[EXERCISE SET]
[1] Answer these questions from the swallowed-diamond post, one line each:
(a) How long did cleaning the girls' room take?
(b) What did Harper tell the narrator she thought she had swallowed?
(c) What does Meredith say instead of Remember?
[2] Translate this sentence from the swallowed-diamond post into Spanish: "Two hours passed, and I took a break from cleaning to fix dinner."
[3] Please print the part of the swallowed-diamond post starting with "So, I pulled" and going on through "swallow your diamond?".

SUPPLIED PASSAGE section start

We’ve been searching for diamonds.

Before I tell you this story, please know: Fluid Pudding has absolutely nothing to do with bodily functions. In fact, I like to pretend that my body does NOT function, if you know what I’m saying. Over the summer when I was diagnosed with a condition that has the word Bowel in the name? Um, yeah. I don’t want to talk about it.

Yesterday I cleaned the girls’ room for the first time ever. It took over eight hours, and the final result is this: Three tons of toys have been donated to charity, another ton of (mostly broken) toys have been thrown away. Now? Every Toy has a place. That’s a huge deal for us.

As I cleaned and tossed (and grew more irritable than I care to admit), I came across a little plastic gem-like thing. As I threw it in the trash, Harper screamed.


So, I pulled the gem out of the trash, handed it to her, and said, “I better not ever see that diamond on the floor again.”

Two hours passed, and I took a break from cleaning to fix dinner.

Harper entered the kitchen.

Harper: I think I swallowed my diamond.

Me: What do you mean you THINK you swallowed your diamond? DID you swallow your diamond?

Harper: Naybe.

(Both of my kids say Naybe instead of Maybe. I’ll never correct them. Also, Meredith says Renember instead of Remember. I love that.)

SUPPLIED PASSAGE section end
INFORMATION GIVEN section start

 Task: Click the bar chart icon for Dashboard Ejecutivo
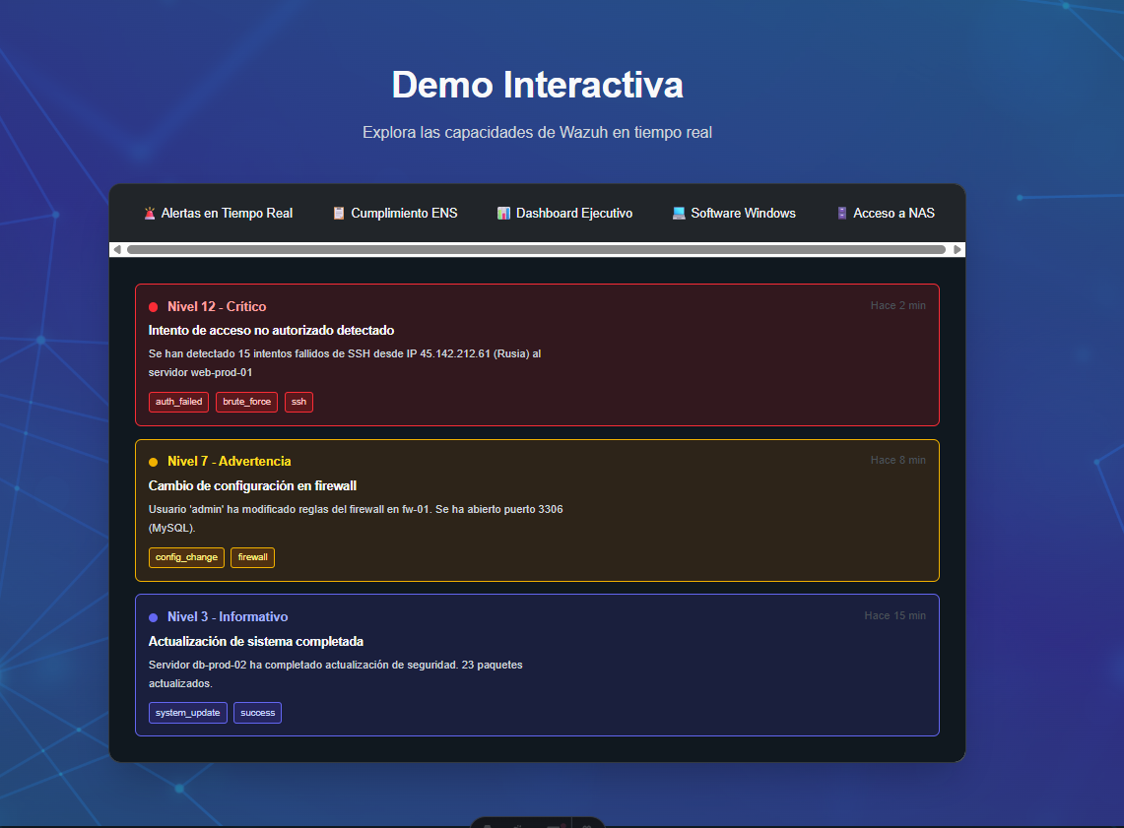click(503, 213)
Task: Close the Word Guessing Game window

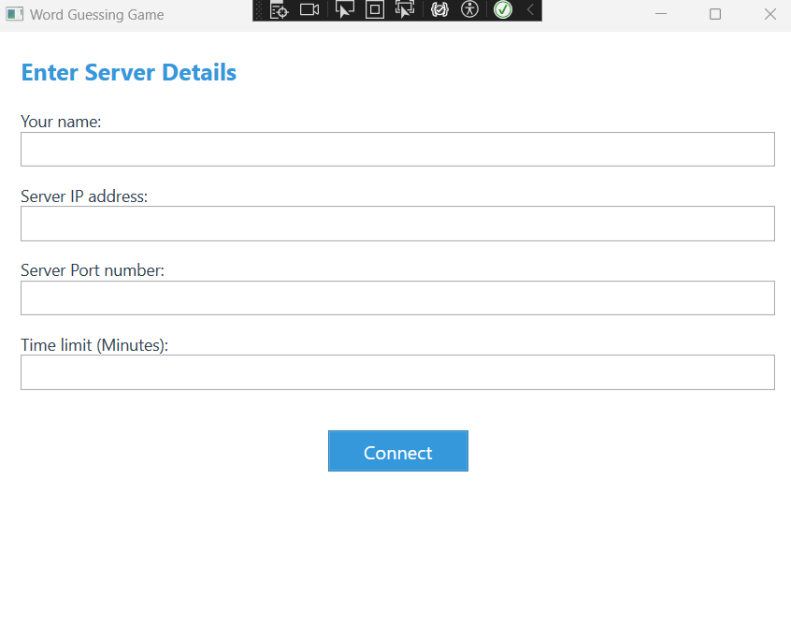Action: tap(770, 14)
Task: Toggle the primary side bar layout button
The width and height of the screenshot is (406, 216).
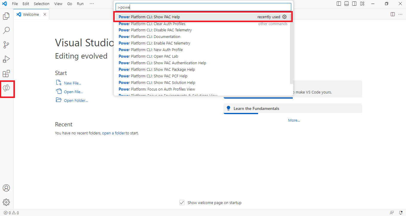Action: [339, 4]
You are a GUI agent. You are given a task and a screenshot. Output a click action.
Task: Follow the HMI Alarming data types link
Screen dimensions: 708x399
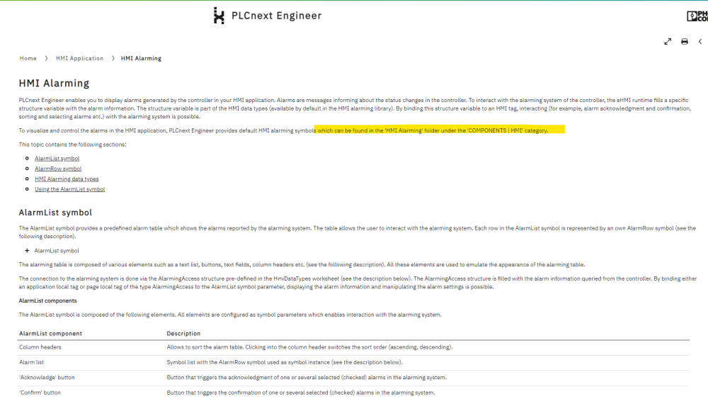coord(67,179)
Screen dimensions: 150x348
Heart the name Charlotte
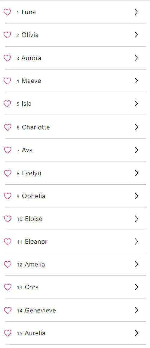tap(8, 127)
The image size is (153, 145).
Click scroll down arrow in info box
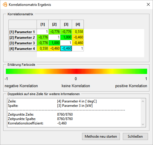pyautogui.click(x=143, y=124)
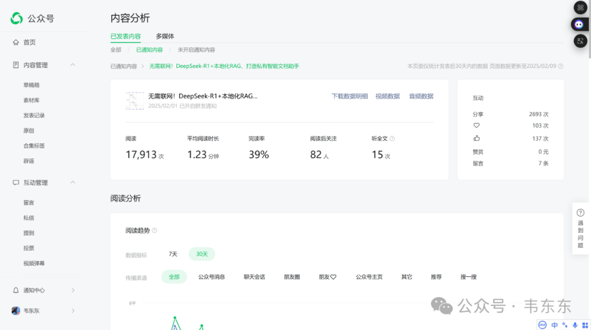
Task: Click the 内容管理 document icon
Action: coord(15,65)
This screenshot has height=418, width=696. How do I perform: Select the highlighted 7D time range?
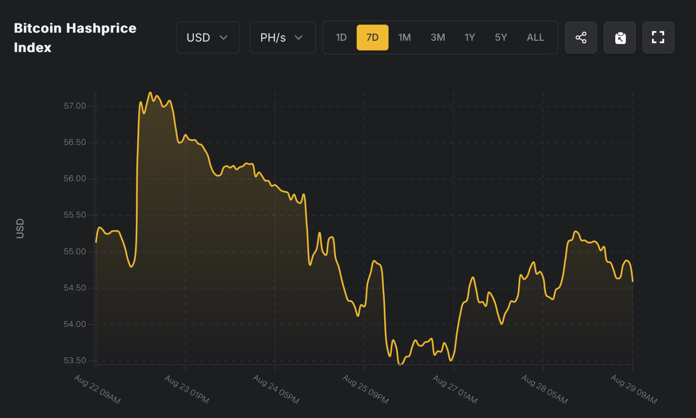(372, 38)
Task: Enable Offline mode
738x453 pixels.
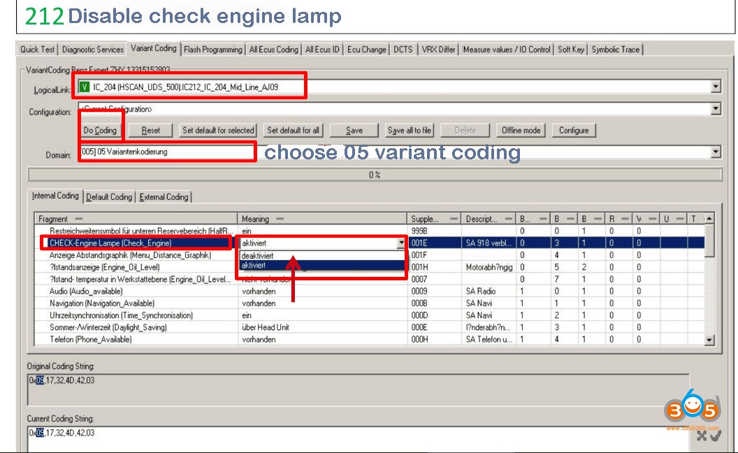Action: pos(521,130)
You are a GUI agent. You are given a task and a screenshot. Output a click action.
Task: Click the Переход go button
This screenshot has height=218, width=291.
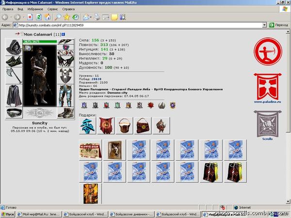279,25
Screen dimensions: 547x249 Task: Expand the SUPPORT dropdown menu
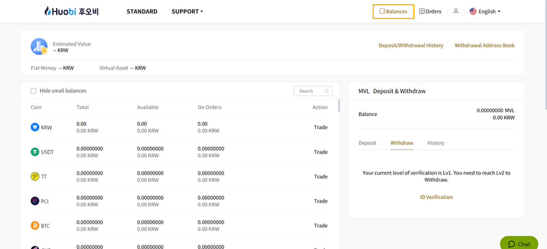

INFORMATION GIVEN section end

[SOLUTIONS TO THE PROBLEMS]
[1]
(a) Over eight hours.
(b) Her diamond.
(c) Renember.

[2] Pasaron dos horas, y dejé de limpiar un rato para preparar la cena.

[3]
So, I pulled the gem out of the trash, handed it to her, and said, “I better not ever see that diamond on the floor again.”

Two hours passed, and I took a break from cleaning to fix dinner.

Harper entered the kitchen.

Harper: I think I swallowed my diamond.

Me: What do you mean you THINK you swallowed your diamond? DID you swallow your diamond?